1. Let your LGBTQ+ friends know they have a safe space
Although your close friends may know you’re an ally, other people may not be so sure. “I know it may seem uncomfortable or weird to do so, but identifying yourself publicly as an ally is a huge help—whether that's by joining the campus QSA and announcing you're there as an ally, by wearing an ally pin somewhere on your person or by having some sort of sign on your dorm/apartment door (esp. if you're an RA or involved in student affairs, or you teach classes as a TA, etc),” says Alaina Leary, a second year graduate student at Emerson College. By publicly displaying your alliance to the LGBTQ+ community, your peers will know for sure that you’re safe to talk to and be open with.
2. Be a peacemaker
In order to be a good ally, you have to be able to be open. Christine Burney, a senior at Savannah College of Art and Design, says you have to be “able to see both sides of any story without bias. Letting your friends and peers come to you, no questions asked, will make you a strong person they’ll want to have by their side. Christine also says that “being able to look into any situation and see what would be the most strategic way for both sides to come out on top” makes someone a good ally. When you keep the needs of everyone in mind, specifically the LGBTQ+ community, you’ll be a person everyone wants to be around.
3. Educate yourself
In order to be a good ally, you have to educate yourself about all things LGBTQ+. Ask your friends, read a book or search the web. It’s also important to learn on your own rather than always going to the LGBTQ+ community. Although they can be great sources of info, it makes you a stronger ally if you can also research independently. There’s a ton of information out there! You can even visit your school’s LGBTQ+ resource center. “If you know that you have a passion for something, why not become an expert in it and go to school?” Christine suggests. “Then, you become the resource for people dealing with injustice. If you can't stand injustice, why not go into the fields that have more power to do something about it?” When you know what’s going on in the LGBTQ+ community, feel comfortable with various identities and terms and go after what you’re passionate about, you’ll be able to educate others and ultimately be a better ally.
4. Be an activist
It’s one thing to support your LGBTQ+ friends and even speak up when they receive hate, but it’s another to be an activist yourself. This could include things like sharing pro-LGBTQ+ content on social media, attending Pride events or getting involved with an LGBTQ+ alliance on campus. When you’re actively involved in helping progress the LGBTQ+ community, your friends and acquaintances will appreciate your support even more. If you’re truly an ally, you’re actively working to better the lives of the LGBTQ+ community. If you’re pro-gay marriage but don’t stick up for your friends or pursue change, you’re not doing much to help.
5. Use inclusive language
Although it can be difficult at first, using inclusive language is an extremely important factor to being a good ally. “Try not to gender situations if it's at all possible—don't say, ‘Isn't having a boyfriend so hard sometimes?’ say, ‘Isn't dating / having an SO so hard sometimes?’” Alaina says.
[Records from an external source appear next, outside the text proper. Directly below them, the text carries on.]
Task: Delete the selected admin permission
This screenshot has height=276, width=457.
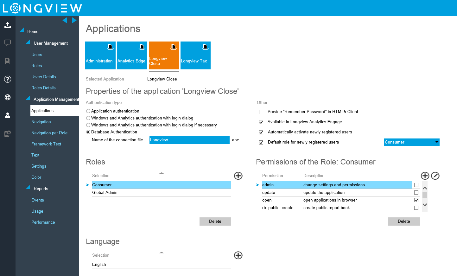Action: 404,221
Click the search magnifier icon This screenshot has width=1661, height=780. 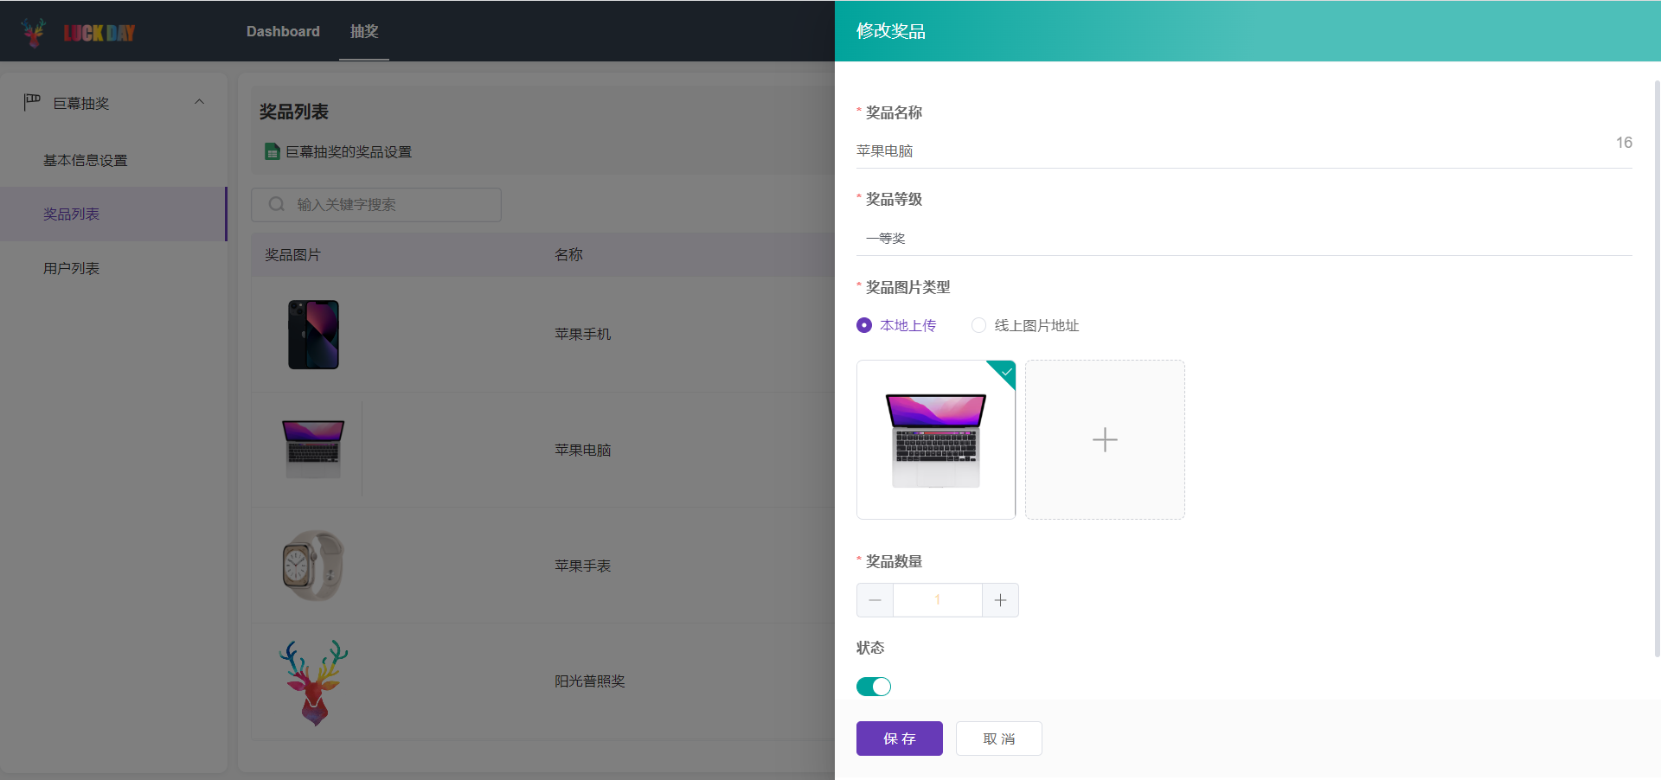(x=277, y=205)
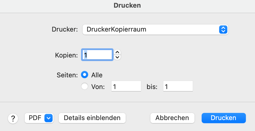Click the Drucken dialog title bar
Viewport: 255px width, 131px height.
click(127, 6)
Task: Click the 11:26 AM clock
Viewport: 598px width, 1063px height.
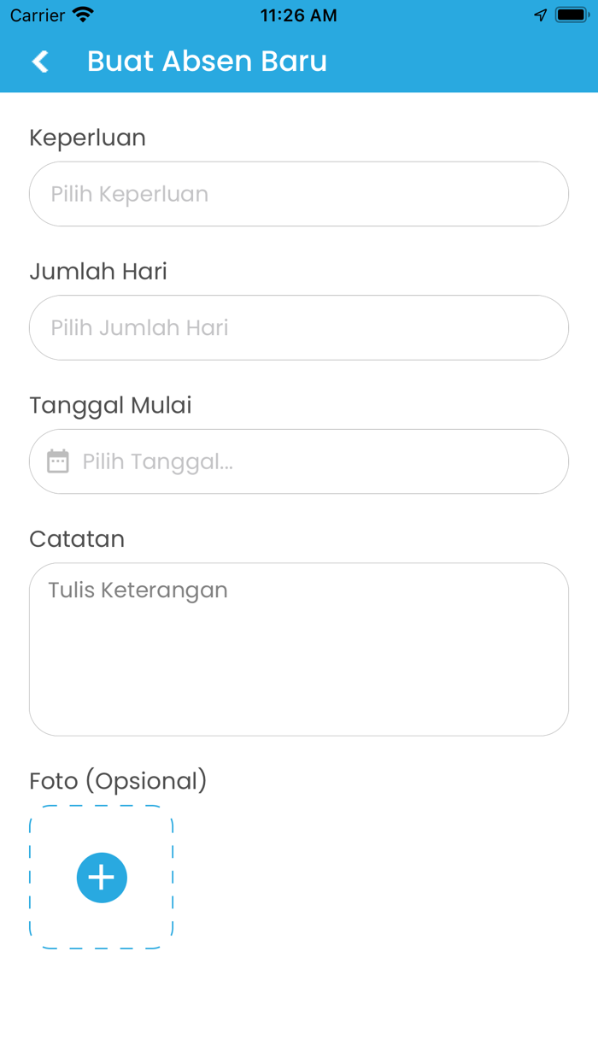Action: [298, 15]
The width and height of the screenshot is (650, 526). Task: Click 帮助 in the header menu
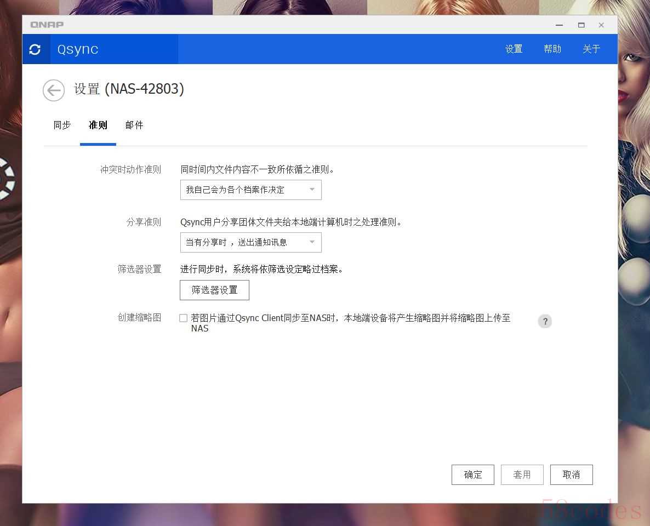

When you use this kind of inclusive language, it gives everyone a chance to be part of the conversation.
Also, for your trans, non-binary and gender fluid friends, it’s important not to assume anything about their identities and to use the pronouns they prefer. “That kind of small inclusive language and making queer people feel just as valid as everyone else may only take an extra second of thought for you, but for us it's huge,” Alaina says. “Having someone who is on our side and goes out of their way to make events, conversations and language accessible is a huge thing.” It may take a little while to get used to, but your LGBTQ+ friends will be forever grateful.
Although you may already be an ally, you can do a lot better! By being open and actively supporting the LGBTQ+ community, you’ll make them feel safer and more included. Just because you don’t identify as being a part of the LGBTQ+ community doesn’t mean you can’t help them fight for rights and equality. Wave those rainbow flags, collegiettes!